From the listing below, copy each line that contains the word "computer".
- Opening Delimiter -
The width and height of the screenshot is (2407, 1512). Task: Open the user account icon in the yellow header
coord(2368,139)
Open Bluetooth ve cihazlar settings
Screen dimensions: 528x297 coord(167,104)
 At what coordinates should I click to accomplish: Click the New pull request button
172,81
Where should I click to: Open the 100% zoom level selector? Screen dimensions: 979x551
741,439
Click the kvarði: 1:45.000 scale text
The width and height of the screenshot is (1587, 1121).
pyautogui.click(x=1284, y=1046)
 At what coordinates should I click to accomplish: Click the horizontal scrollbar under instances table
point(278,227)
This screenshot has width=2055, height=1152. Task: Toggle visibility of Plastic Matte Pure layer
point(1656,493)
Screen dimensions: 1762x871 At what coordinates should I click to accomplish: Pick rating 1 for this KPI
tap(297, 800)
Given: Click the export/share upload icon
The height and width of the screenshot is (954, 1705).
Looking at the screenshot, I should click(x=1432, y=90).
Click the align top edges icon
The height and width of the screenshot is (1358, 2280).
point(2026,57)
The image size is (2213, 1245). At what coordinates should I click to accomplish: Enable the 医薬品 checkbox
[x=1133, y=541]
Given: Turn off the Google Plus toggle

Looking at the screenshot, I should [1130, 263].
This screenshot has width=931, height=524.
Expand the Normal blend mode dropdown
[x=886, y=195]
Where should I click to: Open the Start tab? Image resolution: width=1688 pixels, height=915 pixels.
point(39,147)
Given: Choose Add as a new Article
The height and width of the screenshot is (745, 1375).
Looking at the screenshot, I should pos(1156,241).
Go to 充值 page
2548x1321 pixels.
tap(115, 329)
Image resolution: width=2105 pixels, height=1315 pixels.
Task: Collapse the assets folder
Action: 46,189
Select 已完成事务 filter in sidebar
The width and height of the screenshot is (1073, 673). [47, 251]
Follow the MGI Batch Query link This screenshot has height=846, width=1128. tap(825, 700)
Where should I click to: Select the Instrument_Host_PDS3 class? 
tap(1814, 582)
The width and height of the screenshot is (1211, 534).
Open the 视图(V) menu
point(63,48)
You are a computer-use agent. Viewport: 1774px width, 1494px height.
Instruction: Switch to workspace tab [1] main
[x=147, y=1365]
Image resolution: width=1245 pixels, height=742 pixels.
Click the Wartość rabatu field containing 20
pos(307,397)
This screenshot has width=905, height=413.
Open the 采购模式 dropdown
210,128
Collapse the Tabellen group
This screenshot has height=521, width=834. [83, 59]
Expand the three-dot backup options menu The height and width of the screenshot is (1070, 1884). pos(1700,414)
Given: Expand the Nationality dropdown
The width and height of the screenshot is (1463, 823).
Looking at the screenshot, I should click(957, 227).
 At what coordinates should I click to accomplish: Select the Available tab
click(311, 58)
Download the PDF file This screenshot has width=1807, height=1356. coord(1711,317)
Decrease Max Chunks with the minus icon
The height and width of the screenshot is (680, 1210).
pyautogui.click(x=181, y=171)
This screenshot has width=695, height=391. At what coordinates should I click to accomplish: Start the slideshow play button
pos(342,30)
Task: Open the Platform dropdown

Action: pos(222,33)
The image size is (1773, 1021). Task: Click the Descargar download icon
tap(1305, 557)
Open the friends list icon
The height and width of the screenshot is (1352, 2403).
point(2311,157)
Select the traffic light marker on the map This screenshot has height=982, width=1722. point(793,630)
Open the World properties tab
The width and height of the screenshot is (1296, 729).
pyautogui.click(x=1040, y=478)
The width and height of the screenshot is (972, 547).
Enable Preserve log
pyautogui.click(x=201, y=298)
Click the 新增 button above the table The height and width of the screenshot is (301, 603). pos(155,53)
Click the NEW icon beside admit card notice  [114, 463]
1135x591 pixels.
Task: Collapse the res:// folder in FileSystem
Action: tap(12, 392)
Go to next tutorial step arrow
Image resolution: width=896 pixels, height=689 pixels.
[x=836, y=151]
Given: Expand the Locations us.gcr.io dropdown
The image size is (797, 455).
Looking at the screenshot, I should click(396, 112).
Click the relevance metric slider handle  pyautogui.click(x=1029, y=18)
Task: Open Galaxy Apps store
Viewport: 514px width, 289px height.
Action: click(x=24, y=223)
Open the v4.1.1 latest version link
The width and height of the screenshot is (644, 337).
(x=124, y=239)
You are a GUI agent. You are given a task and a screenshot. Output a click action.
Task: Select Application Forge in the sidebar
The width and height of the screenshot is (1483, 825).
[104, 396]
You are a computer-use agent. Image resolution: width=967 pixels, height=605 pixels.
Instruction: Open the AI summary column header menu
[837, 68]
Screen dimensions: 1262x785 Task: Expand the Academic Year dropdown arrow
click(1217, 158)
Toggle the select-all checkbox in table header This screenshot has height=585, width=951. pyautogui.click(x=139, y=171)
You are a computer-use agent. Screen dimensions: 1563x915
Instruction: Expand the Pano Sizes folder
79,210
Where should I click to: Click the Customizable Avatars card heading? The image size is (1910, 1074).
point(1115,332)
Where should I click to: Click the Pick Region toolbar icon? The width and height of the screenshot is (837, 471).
- Closing Delimiter -
* Output below:
You are a computer-use agent. Viewport: 1774px width, 1494px height.
You are a computer-use agent. Image resolution: width=967 pixels, height=605 pixels.
You are a computer-use agent. Screen dimensions: 1563x915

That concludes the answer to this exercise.